My right hon. Friend is making a powerful speech focusing on exactly the right issue. As a former aviation Minister and chair of the all-party parliamentary group on aviation, I know that the aviation industry sees this as vital for its future. He touched on the point that, if we do not make SAF, we will still use it and it will be made elsewhere. Will he touch on the economic opportunities for this country, and will we simply lose them if we do not put into that technology now?
I am grateful to my hon. Friend for his comments. He is an experienced former aviation Minister and has huge knowledge of this area—he is absolutely right.

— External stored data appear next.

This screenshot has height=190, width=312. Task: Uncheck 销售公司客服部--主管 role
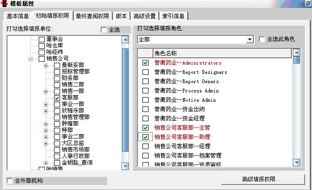pos(145,128)
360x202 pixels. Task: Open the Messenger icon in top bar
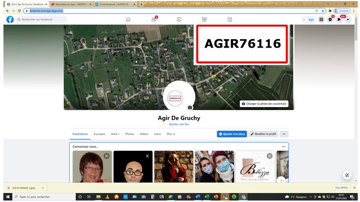[x=330, y=19]
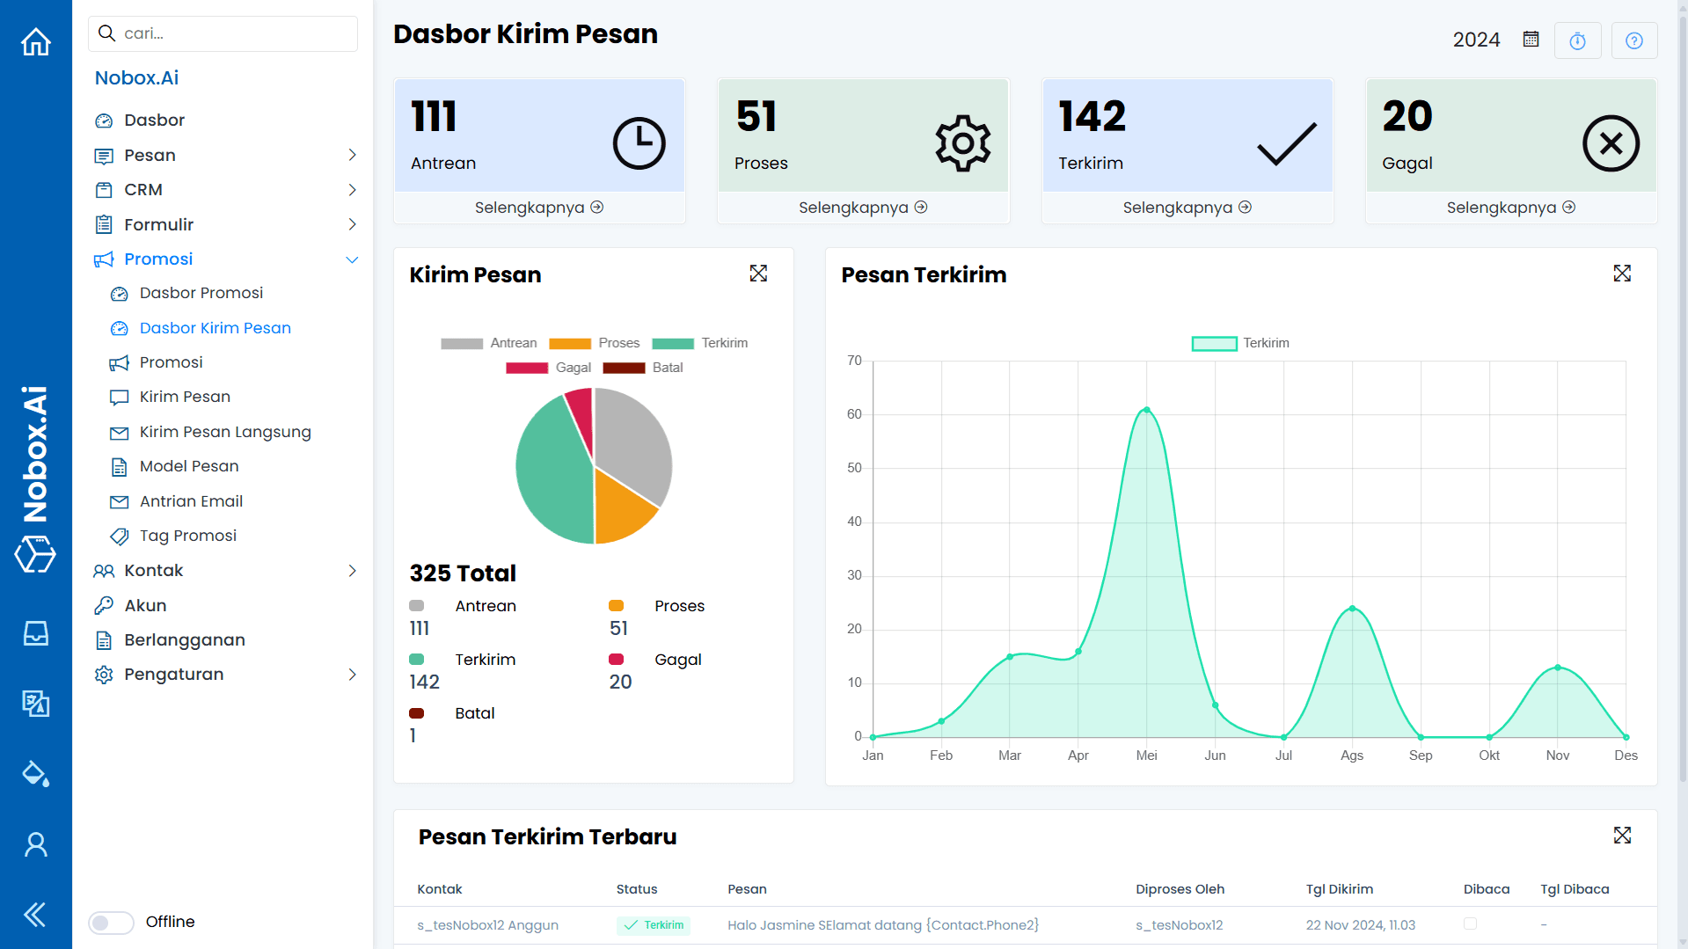Click Selengkapnya under Antrean card

click(538, 208)
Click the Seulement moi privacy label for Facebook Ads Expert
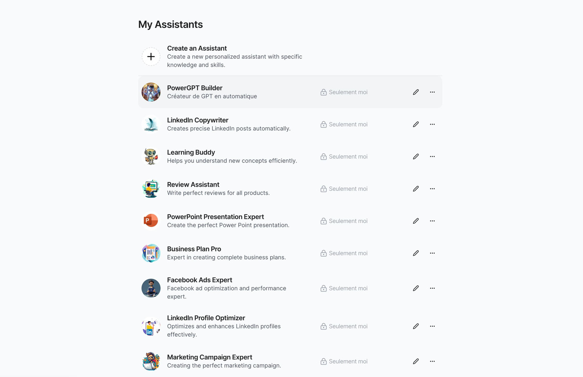Screen dimensions: 583x377 (348, 288)

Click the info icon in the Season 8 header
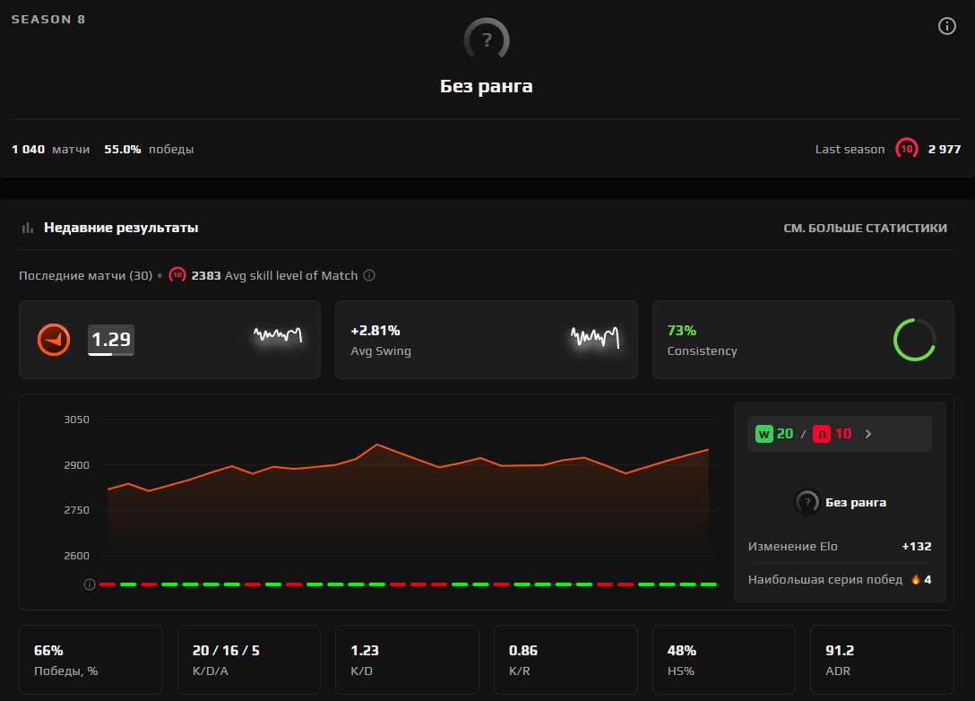[946, 26]
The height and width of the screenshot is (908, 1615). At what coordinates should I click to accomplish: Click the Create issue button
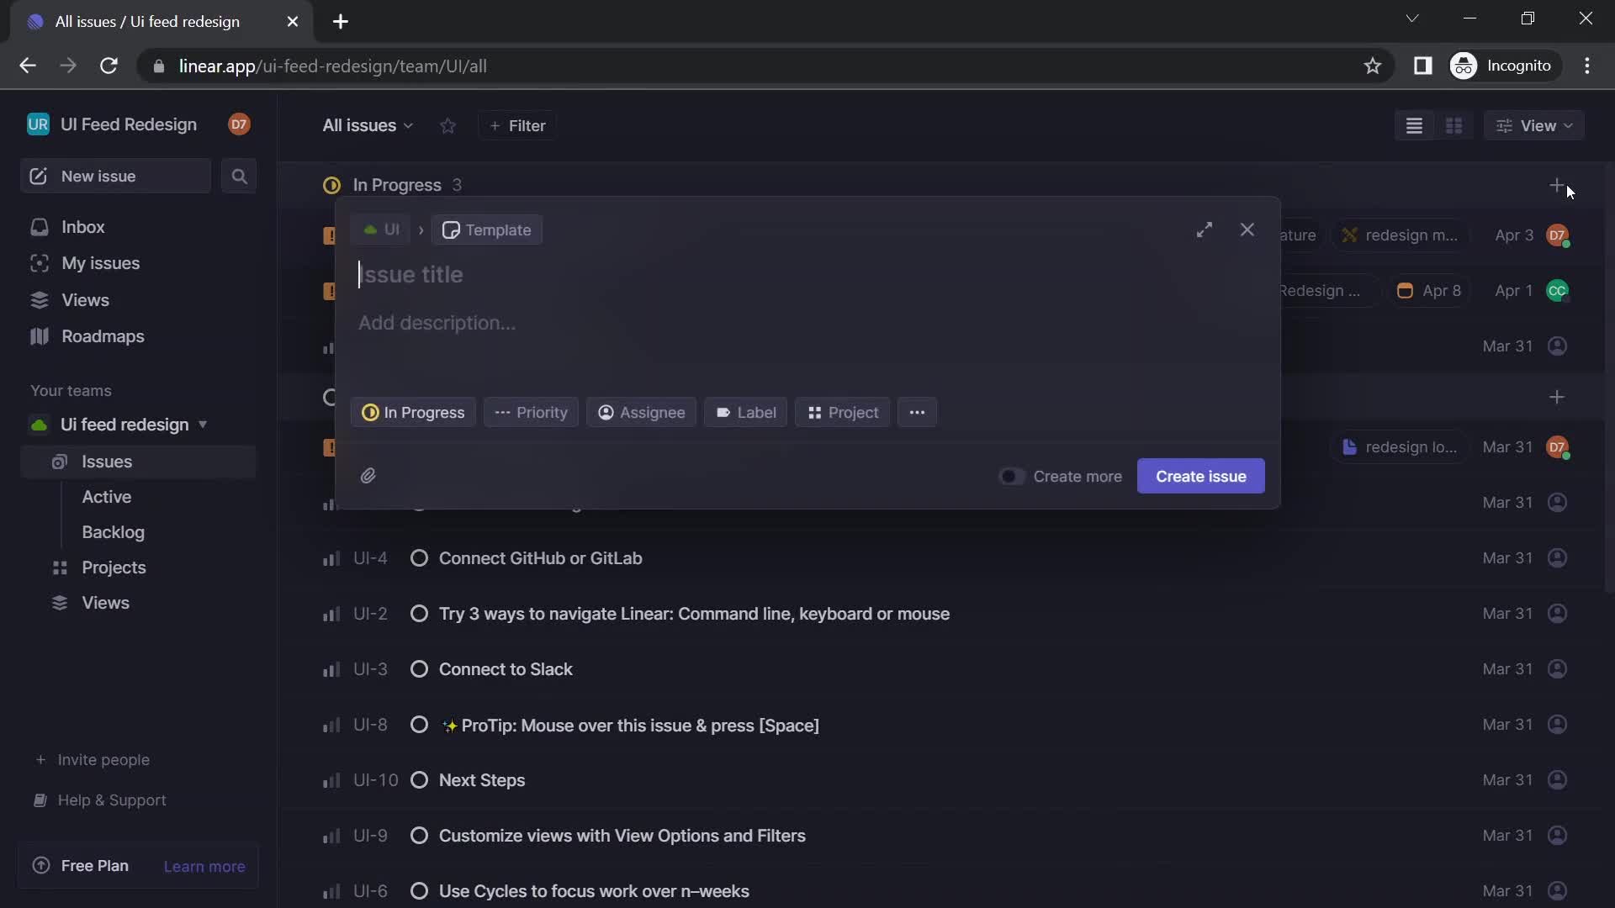1200,476
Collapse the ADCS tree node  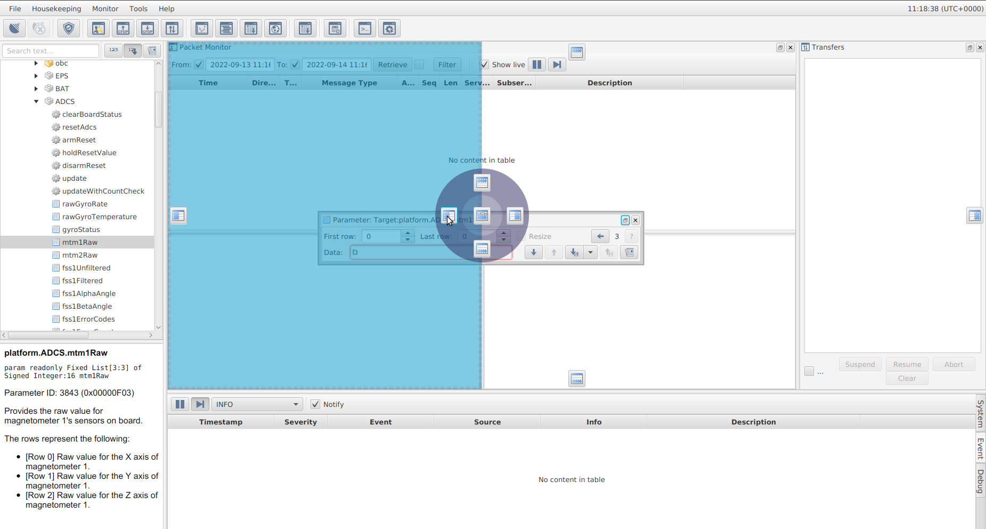tap(36, 101)
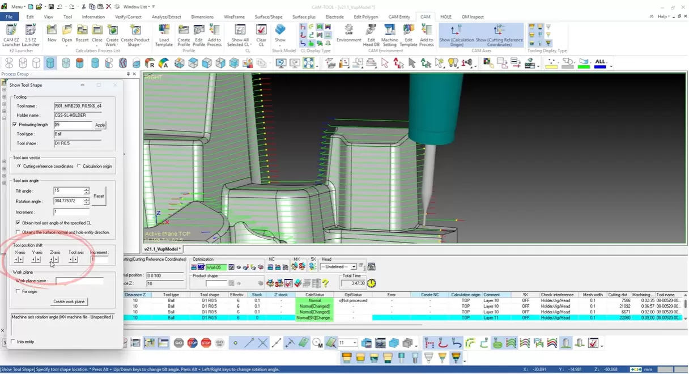Enable the Fix origin checkbox
Image resolution: width=689 pixels, height=374 pixels.
[x=19, y=291]
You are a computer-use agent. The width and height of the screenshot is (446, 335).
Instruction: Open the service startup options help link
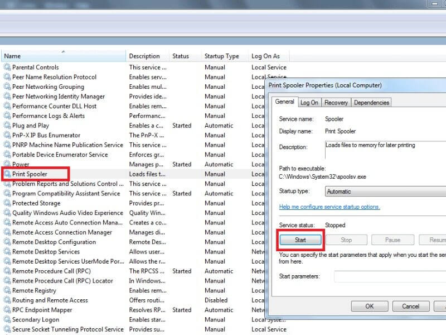pos(329,207)
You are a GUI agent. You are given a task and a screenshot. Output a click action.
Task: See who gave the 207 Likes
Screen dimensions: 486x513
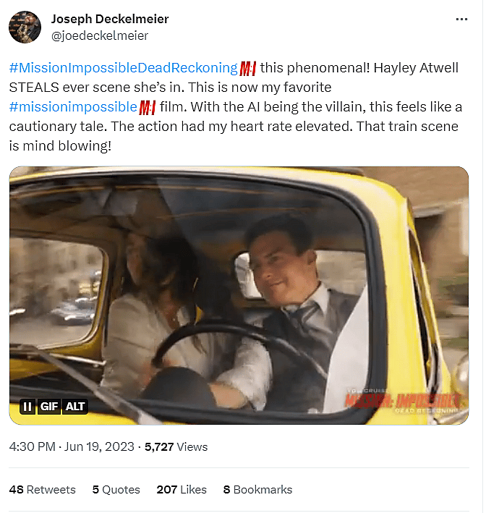[x=181, y=489]
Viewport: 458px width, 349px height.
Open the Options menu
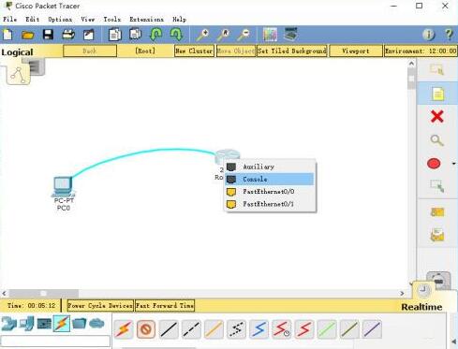pos(60,20)
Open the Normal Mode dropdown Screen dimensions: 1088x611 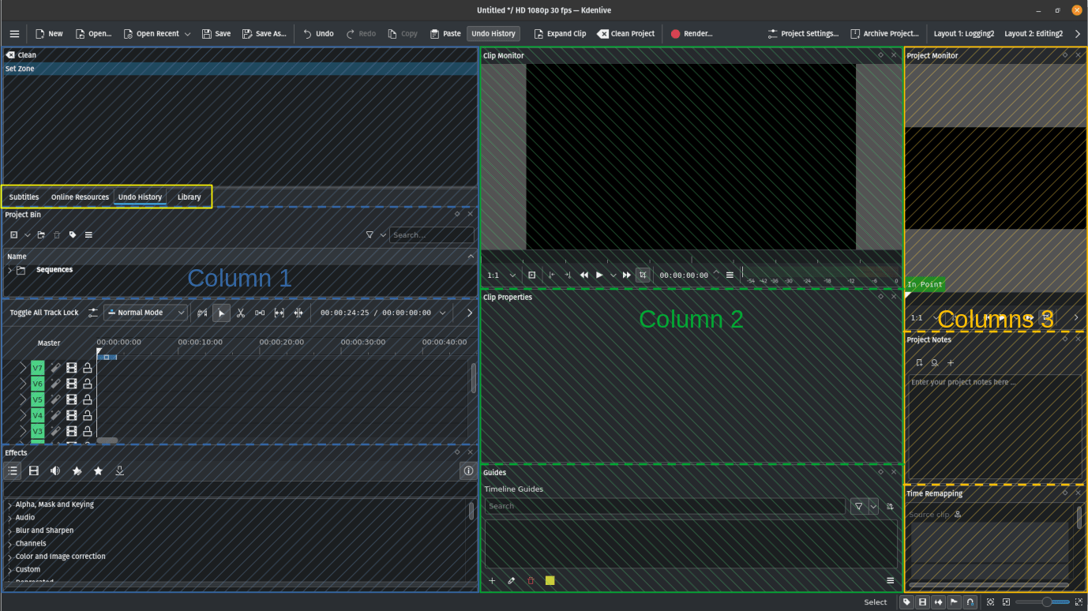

This industry is going to happen. Indeed, it is already developing in fledgling form around the world. It will certainly happen in the United States, where huge effort has been put into making it a reality. We have to have that industry here. There is no point seeing yet another industry developing around the world in this new technology and standing to one side and saying, “Well, other people can do it—we will bring it in by tanker.” That would be a betrayal of our aviation industry and a betrayal of the industrial base of this country, and we must not let that happen.
What do we need to do? We need to get this technology —this industry—up and running in the UK with something we have done in a variety of areas. We need a contracts for difference scheme. It is an attainable option, and has been done by Government before. I very much hope that the Government—this Department in partnership with the Department for Transport and the Treasury—will take that road. However, we cannot wait very long. It has to happen soon, and we have to put down a marker that says that we are going in that direction. We need to start doing the work on what a detailed scheme would look like.
The aviation industry is desperate for that to happen. The Minister knows, as do other Departments that have been looking at this—the Department for Transport has been doing so, as has the Treasury—that it does not have to be done at the expense of hydrogen. There are people who say that SAF does not really matter because we are going to do hydrogen, but we need both. We need short-haul planes powered by hydrogen and we need long-haul planes powered by SAF. That is the future of aviation.
I hope that the Minister will be able to give us comfort today, and as the Bill proceeds through the House, that the Government as a whole will deliver that. However, I would put down a marker. If by Report stage we do not have some clear signposts that the Government are going in that direction, I will table an amendment that will mandate them to introduce a contracts for difference scheme in the next 12 months, and I will seek the consent of the House for that. I know that Conservative Members who support my concerns will support such an amendment.
I am lobbing this at the Minister, saying that we need to get on with it, but may I ask him, over the next few weeks, as the Bill goes into Committee, and as he discusses with ministerial colleagues the way forward for the Bill, to seek to make a firm commitment to a contracts for difference scheme for SAF so that we can deliver for this country an industry that will be vital for the future?